L'ancien combattant

Le 05/04/2008
-
par Sharivary
-
Thèmes / Obscur / Triste
Personnage neutre, style neutre, histoire neutre. Dur de distinguer quoi que ce soit à retenir dans ces conditions. En fait le seul truc qui m'a fait lever un sourcil, c'est une certaine forme d'appitoiement larvaire, par endroits, sur ce personnage en bout de course et tué par la monotonie et le jmenfoutisme. Le reste est volontairement plat et morose, et en ce sens, ça fonctionne.
Bernard, tout seul sur le balcon avec une clope au bec. Dernier étage d'un HLM. Une vie passée à monter les marches.
Quarante-six ans, mécanicien. Brave type sans histoire. Veste en cuir marron, jean usé avec chaînes épaisses. Mollets esquintés de part et d'autre, torse poilu, dos fragile, grosses veines seyantes au niveaux des avants-bras, teint mat et peau sculptée de rides (surtout à l'arrière des yeux), cheveux poivres et sel, courts et pas coiffés.
La nuit (2h04). Une parmi d'autres. Toujours les mêmes. Séance quotidienne de méditations philosophiques des plus enrichissantes.
Son balcon gris à deux heures du mat. Ses Craven, son scooter, sa femme ramollie, son gosse (cadre d'entreprise chez Hyundai), les bourrettes avec Francis, les douches froides, le boulot, les pantoufles, le Monoprix, la vaisselle, et la téloche pendant les repas histoire de combler les vides. La téloche, la vaisselle, aussi ; et le Monop', et les pantoufles, et le boulot, et les douche froide, et les bourrettes, et Francis, et le gosse, et sa femme, et le scooter, et les Craven. Et le balcon le soir. Toujours.
Jamais un soupir, jamais une larme, jamais un sourire. Routine et mémoire en guise de quotidien : la vue depuis le balcon, toujours la même, et puis l'escalier derrière lui.
L'escalier... un joli mot.
C'était avant que tout se fige. Quand sa vie avançait ; plus vite que lui des fois. Il la suivait à l'aveuglette, prévoyait ce qu'il pouvait et consommait le reste comme on peut consommer chaque chose inattendue. Avec le sourire. Tantôt immédiat, tantôt tardif - mais toujours mérité, dans ce dernier cas. Toujours. C'était un fonceur, Bernard. Un mec qui traçait sa route en regardant vite fait le paysage autour. Vite fait, bien fait. Il y puisait tout ce qu'il pouvait et s'en servait pour recharger ses batteries. Les recharger dans quel but ? Pour aller vers quoi ? Il s'en foutais avec une dignité insolente. Mais il se battait. Contre rien, mais il se battait. C'était son kiff. Et il avançait, continuellement, vers nulle part.

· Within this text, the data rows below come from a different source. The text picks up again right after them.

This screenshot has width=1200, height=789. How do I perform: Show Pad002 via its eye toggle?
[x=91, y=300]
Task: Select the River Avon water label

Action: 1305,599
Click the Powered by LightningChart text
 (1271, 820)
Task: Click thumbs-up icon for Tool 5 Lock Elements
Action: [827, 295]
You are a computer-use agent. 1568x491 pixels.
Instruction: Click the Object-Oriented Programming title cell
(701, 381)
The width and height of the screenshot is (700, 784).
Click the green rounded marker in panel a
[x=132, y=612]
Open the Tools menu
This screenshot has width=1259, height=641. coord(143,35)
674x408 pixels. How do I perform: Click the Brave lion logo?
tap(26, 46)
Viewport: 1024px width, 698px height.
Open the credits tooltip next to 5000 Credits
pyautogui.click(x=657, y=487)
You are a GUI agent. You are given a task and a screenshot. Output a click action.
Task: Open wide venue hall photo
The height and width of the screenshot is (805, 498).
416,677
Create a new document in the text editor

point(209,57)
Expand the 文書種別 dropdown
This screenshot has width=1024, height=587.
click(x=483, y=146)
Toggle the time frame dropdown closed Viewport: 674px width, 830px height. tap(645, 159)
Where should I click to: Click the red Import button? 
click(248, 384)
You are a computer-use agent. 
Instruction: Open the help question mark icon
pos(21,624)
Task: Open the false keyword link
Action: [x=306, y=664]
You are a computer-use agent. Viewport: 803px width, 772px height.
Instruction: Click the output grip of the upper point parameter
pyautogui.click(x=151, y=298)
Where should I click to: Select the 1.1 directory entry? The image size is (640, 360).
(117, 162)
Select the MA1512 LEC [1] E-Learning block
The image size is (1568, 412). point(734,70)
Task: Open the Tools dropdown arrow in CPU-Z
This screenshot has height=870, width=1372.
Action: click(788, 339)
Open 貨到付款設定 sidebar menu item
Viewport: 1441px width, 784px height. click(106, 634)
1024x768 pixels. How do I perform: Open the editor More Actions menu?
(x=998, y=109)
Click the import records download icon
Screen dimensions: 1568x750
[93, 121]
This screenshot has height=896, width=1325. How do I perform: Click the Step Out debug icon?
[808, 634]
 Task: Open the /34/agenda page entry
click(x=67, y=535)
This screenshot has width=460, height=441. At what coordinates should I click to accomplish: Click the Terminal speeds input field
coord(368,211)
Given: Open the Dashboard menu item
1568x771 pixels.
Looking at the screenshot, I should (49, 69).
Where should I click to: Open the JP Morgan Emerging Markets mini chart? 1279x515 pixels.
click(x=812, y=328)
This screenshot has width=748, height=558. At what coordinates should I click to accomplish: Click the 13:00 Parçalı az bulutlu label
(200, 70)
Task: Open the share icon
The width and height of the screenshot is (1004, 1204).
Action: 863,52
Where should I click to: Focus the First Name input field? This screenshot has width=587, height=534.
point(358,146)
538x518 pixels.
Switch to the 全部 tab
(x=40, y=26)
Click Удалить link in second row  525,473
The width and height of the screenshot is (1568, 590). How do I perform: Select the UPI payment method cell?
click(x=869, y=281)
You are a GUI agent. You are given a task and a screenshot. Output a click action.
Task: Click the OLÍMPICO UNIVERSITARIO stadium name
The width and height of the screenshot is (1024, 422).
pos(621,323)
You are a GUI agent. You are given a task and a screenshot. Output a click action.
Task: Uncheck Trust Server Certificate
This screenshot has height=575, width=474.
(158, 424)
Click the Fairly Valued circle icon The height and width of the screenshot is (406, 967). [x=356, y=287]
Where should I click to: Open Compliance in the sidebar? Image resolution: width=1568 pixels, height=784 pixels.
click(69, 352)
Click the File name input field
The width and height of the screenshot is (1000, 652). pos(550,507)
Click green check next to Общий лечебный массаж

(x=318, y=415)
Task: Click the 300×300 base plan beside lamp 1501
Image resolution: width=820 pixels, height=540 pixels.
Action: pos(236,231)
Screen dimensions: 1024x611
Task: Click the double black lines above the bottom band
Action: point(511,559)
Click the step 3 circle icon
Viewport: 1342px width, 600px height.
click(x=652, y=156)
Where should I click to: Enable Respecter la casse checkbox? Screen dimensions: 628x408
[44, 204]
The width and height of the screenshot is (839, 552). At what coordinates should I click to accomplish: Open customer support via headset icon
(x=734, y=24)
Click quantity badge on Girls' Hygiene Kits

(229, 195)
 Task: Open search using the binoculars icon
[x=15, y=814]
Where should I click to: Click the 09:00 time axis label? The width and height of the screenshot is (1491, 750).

Et puis un beau jour il a fait une drôle de pause.
Il regardait les autres, se regardait lui et se disait que, au bout du compte, il avait pas trop mal réussi. Que ça y était, qu'il s'était accompli bravement, avec les honneurs. Et puis il y a eu Lucile, qui voulait une baniole et une baraque où s'installer. Se poser, quoi. Ben allons y. Alors il s'est posé là, et il a appris à se contenter des choses. A vingt-cinq ans il avait réussi sa vie, alors il s'est posé là et il a tout arrêté. Se battre pour quoi ? Vers quel but ? Ça devait être un peu con tout ça, finalement. Il a jamais redémarré.

A cet instant précis, le 27 mars 2008 à 2 heures 4 minutes, Bernard Boulanger saute de son balcon sans savoir pourquoi. Une inspiration soudaine, un coup de tête. Un truc viscérale et irréfléchi. Là, il s'apprête à s'écraser la tête contre le bitume. Il voit le sol s'approcher à toutes vitesse et il ne pense à rien.